Data for the task: Begin
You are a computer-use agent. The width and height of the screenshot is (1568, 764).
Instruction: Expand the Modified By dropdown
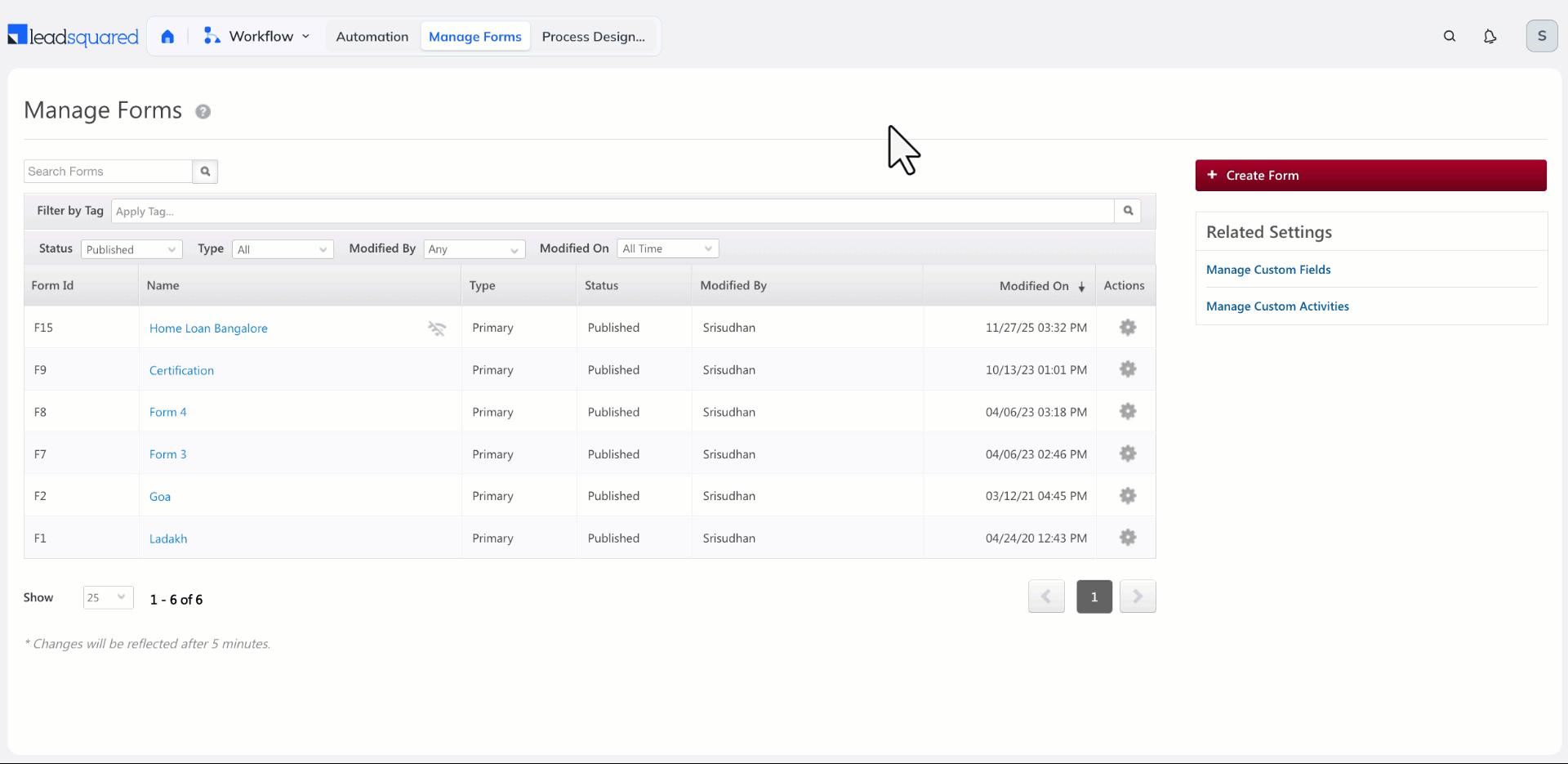(474, 249)
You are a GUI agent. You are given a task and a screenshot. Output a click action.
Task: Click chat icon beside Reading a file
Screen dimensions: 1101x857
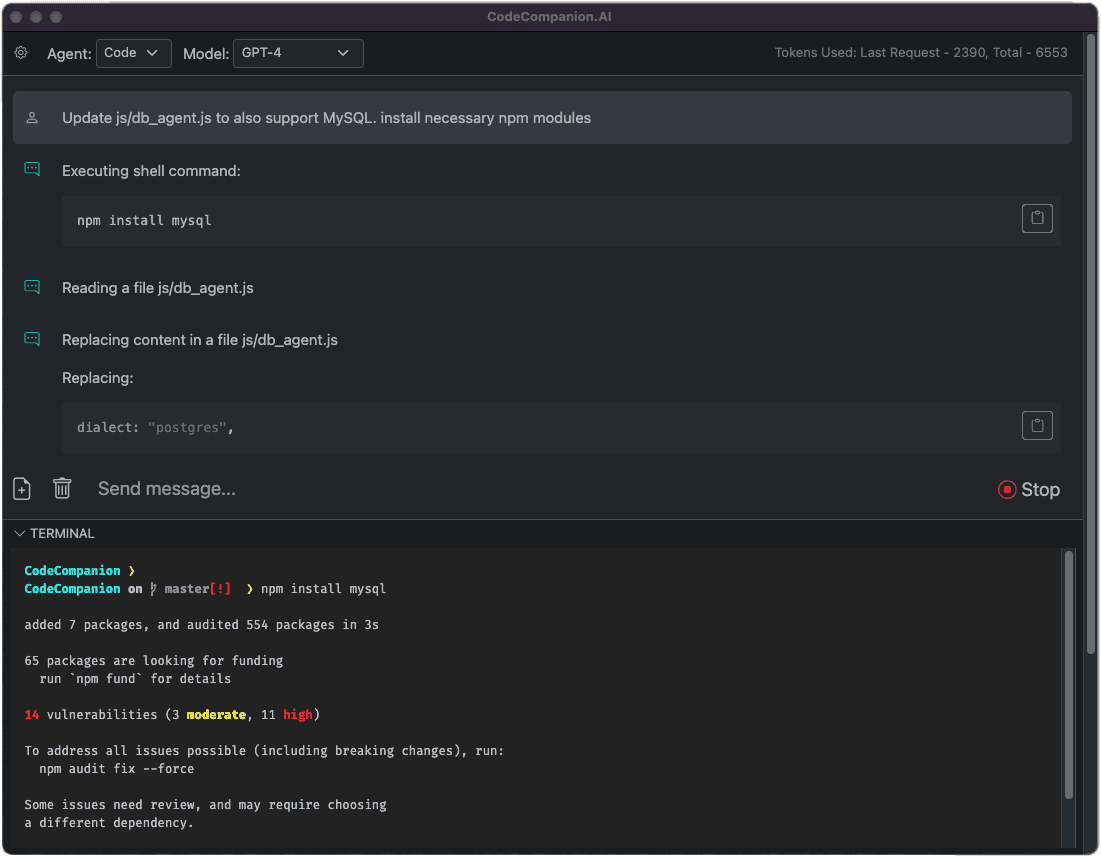(x=32, y=287)
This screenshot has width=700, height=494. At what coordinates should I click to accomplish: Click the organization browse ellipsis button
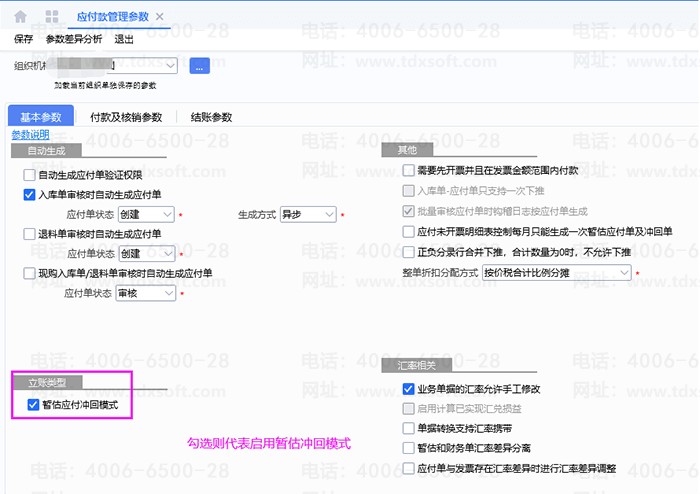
Data for the task: End
◆ Task brief: Restate word for word the lines starting at the one that contains "Task: Click chat icon beside Reading a file" and ending at the last line of the data. Skip every picture.

◆ Output of the task:
Task: Click chat icon beside Reading a file
Screen dimensions: 1101x857
(x=32, y=287)
This screenshot has width=700, height=494. At what coordinates should I click to accomplish: Click the organization browse ellipsis button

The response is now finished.